All ETDs from UAB

Advisory Committee Chair

Nasim Uddin

Advisory Committee Members

Mohamed Haider

Christopher J Waldron

Thomas Attard

Ashraf Z Al-Hamdan

Document Type

Dissertation

Date of Award

2018

Degree Name by School

Doctor of Philosophy (PhD) School of Engineering

Abstract

Recently, drive-by bridge inspection has become an intriguing topic in the bridge health monitoring domain. The technique utilizes indirect measurements from the suspension system of a vehicle passes over the bridge to infer the bridge structural health condition. A number of studies have given confidence, hypothetically, in the feasibility of the approach in detecting, quantifying and localizing the damage. However, there is a scarcity of work investigating the fidelity of this technique to full-scale field applications. Whereas the wide number of uncertainties that governs the vehicle bridge interaction dynamics could significantly impact hypothetical techniques when applied in the field, the faint signature of the bridge vibration in the vehicle responses represents the major bottleneck to the drive-by bridge inspection approaches.
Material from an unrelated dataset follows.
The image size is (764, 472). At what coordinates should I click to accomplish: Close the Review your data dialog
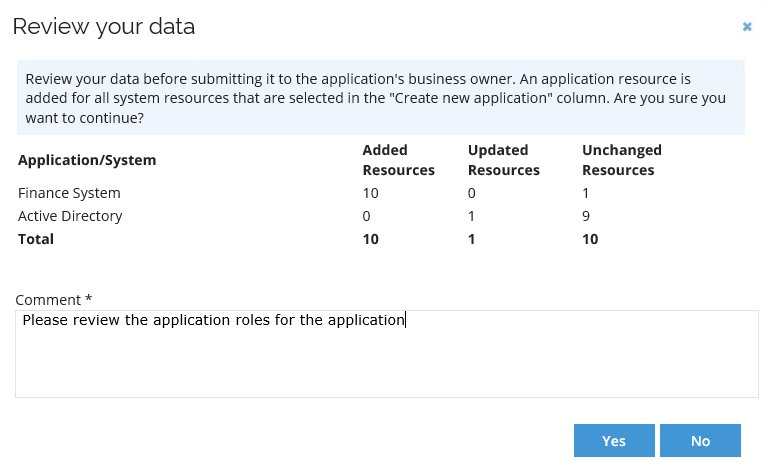(747, 26)
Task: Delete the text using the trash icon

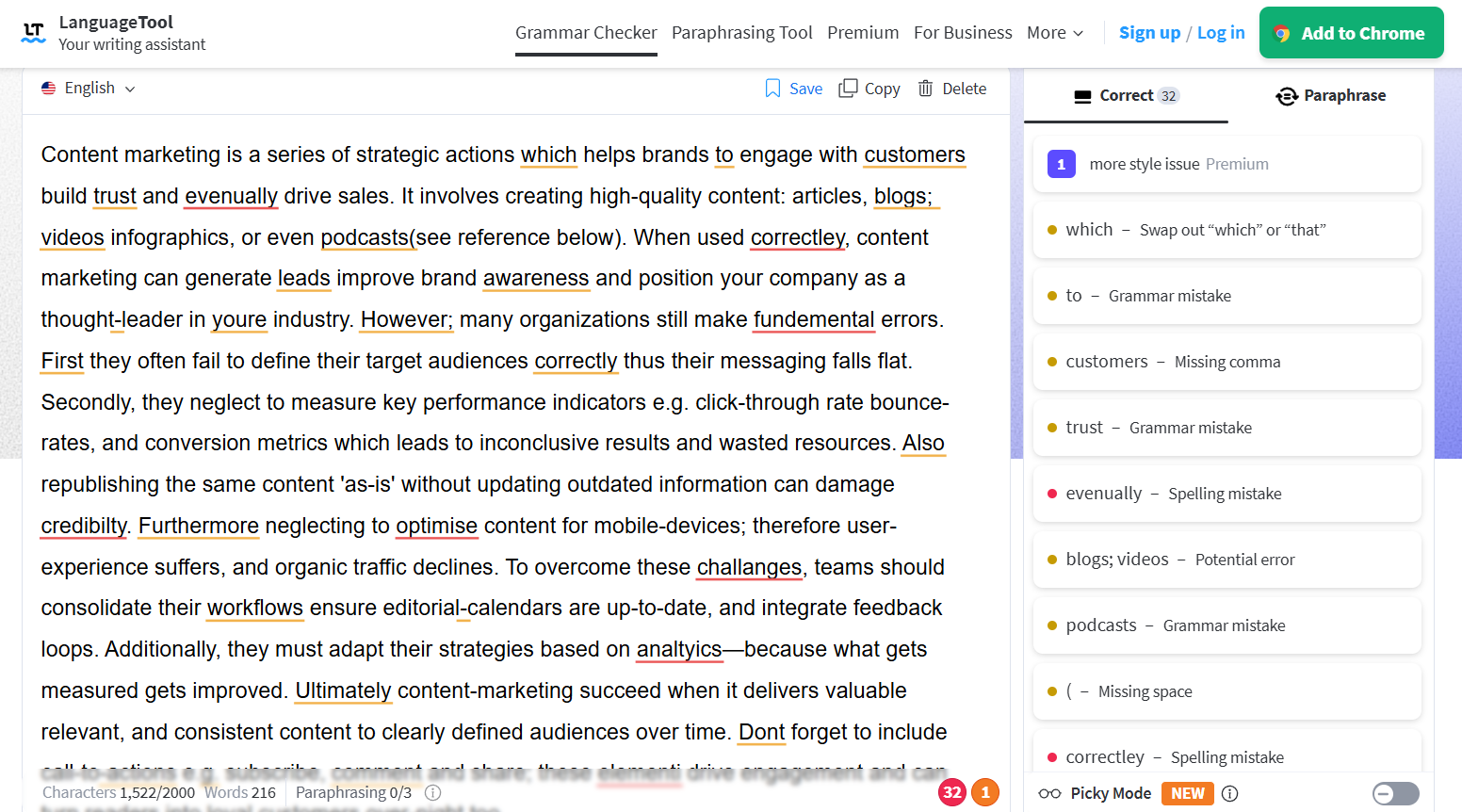Action: [929, 88]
This dissertation aims to solve this dilemma by investigating a number of approaches, hypothetically as well as using a full-scale field experiments. The first technique employs the acceleration history of an unspecialized vehicle to identify the level of deterioration in the bridge. Following, we investigate using the Inverse Dynamics in solving the vehicle equation of motion to quantify the damage extent and location. The exposition of these two techniques will highlight the necessity for a technique, capable of amplifying the feeble bridge vibration present in the vehicle responses. To this end, we finally present a novel technique, namely Frequency Independent Underdamped Penning Stochastic Resonance, which possess the capability of amplifying feeble signal disrupted by a sever background noise by using rather than suppressing the noise. The dissertation starts with an intensive literature present the most highlighted work in this field of research. The following chapter presents the MATLAB algorithm which has been developed to simulated the Vehicle-Bridge Interaction dynamics. Afterward, the three techniques are presented, and the final section exposes a summary of the dissertation.